* Provided records
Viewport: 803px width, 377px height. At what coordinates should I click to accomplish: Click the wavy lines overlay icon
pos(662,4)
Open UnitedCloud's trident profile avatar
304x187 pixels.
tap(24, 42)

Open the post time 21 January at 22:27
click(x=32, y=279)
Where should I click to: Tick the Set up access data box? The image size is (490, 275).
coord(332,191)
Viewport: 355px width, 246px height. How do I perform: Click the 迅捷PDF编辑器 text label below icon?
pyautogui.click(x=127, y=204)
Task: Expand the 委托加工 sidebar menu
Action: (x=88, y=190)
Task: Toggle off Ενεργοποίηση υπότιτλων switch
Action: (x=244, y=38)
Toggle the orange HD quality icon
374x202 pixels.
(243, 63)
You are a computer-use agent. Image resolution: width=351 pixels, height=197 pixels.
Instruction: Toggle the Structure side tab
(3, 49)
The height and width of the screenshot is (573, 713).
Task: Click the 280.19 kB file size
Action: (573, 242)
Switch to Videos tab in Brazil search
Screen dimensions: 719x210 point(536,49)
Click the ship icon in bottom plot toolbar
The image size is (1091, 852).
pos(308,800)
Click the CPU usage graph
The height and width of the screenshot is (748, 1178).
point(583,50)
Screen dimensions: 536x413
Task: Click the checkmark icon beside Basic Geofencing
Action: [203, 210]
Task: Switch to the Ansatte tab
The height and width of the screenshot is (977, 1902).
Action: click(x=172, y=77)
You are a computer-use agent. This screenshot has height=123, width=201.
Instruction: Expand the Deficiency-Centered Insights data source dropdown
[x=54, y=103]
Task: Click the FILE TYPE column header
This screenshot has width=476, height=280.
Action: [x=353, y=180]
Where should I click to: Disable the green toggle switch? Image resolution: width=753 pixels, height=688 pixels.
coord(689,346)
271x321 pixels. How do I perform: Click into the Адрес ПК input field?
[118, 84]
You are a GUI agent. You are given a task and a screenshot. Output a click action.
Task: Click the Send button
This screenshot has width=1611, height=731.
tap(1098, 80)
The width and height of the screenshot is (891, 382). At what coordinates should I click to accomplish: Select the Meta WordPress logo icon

* Task prompt
Considering only lines that hold the word "agent", work out how many appear in the listing above and give that number only.

* Your solution
3